Forty percent (40%) of the outstanding shares of the Trust on the Record Date, represented in person or by proxy, must be present to constitute a quorum with respect to the proposal presented. If a quorum is not present or presented at the Meeting, the holders of a majority of the shares present in person or by proxy shall have the power to adjourn the Meeting to a later date, without notice other than announcement at the Meeting, until a quorum shall be present or represented. Votes cast by proxy or in person at the Meeting will be counted by persons appointed by the Trust to act as inspectors of election for the Meeting.
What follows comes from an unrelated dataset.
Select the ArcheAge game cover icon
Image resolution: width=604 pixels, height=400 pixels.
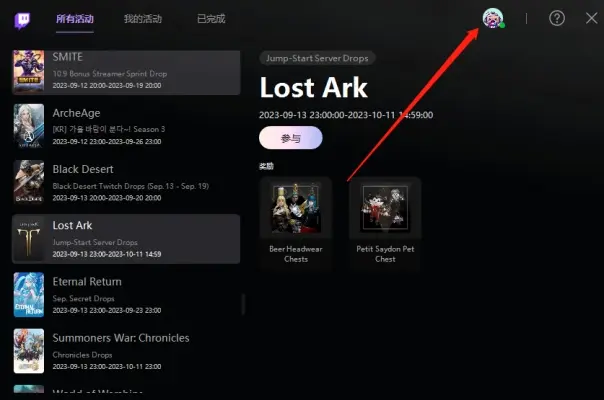tap(29, 126)
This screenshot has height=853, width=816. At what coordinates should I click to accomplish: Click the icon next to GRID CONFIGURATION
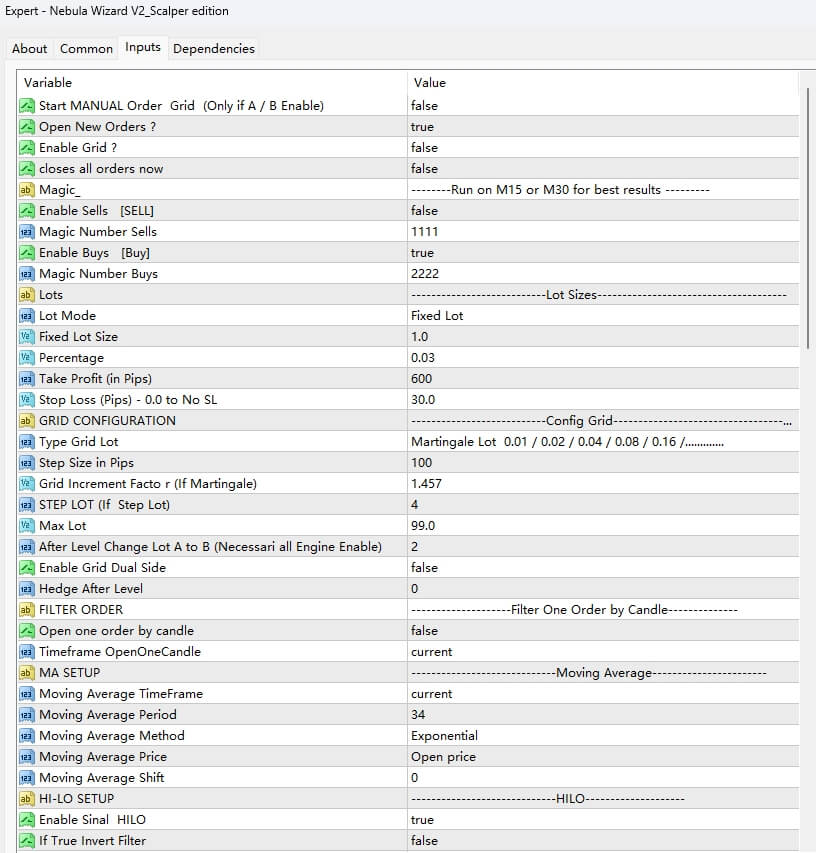27,421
A plurality of shares voted is necessary to elect each trustee (Proposal 1), meaning that the nominee receiving more votes relative to any other nominee running against him, will be elected.

The shares of each Fund will be counted using dollar-based voting. This means that each share of a Fund will represent the number of votes equal to that share’s net asset value on the Record Date. A majority vote of the outstanding securities may be required for any other matter properly presented at the Meeting (Proposal 2). A majority of the outstanding voting securities means the affirmative vote of the lesser of (i) more than 50% of the outstanding shares of the Fund or (ii) 67% or more of the shares of the Fund present at the Meeting if more than 50% of the outstanding shares of the Fund are represented at the Meeting in person or by proxy.

If a quorum is present, but sufficient votes in favor of the proposal is not received by the time scheduled for the Meeting, a person named as a proxy may propose one or more adjournments of the Meeting to permit further solicitation of proxies. Any such adjournment will require the affirmative vote of a majority of the shares present in person or by proxy at the session of the Meeting adjourned. The persons named as proxies will vote in favor of or against such adjournment in direct proportion to the proxies received for or against the Proposals.

Shareholder Reports

The Trust will furnish, without charge, a copy of its annual report, for the fiscal year ended March 31, 2008, and the most recent semi-annual report for the quarter ended September 30, 2008, to any shareholder upon request. Shareholders may obtain a copy of the annual report and semi-annual report by contacting the Trust at 11766 Wilshire Boulevard, Suite 1500, Los Angeles, California 90025 or by calling (800) 241-4671.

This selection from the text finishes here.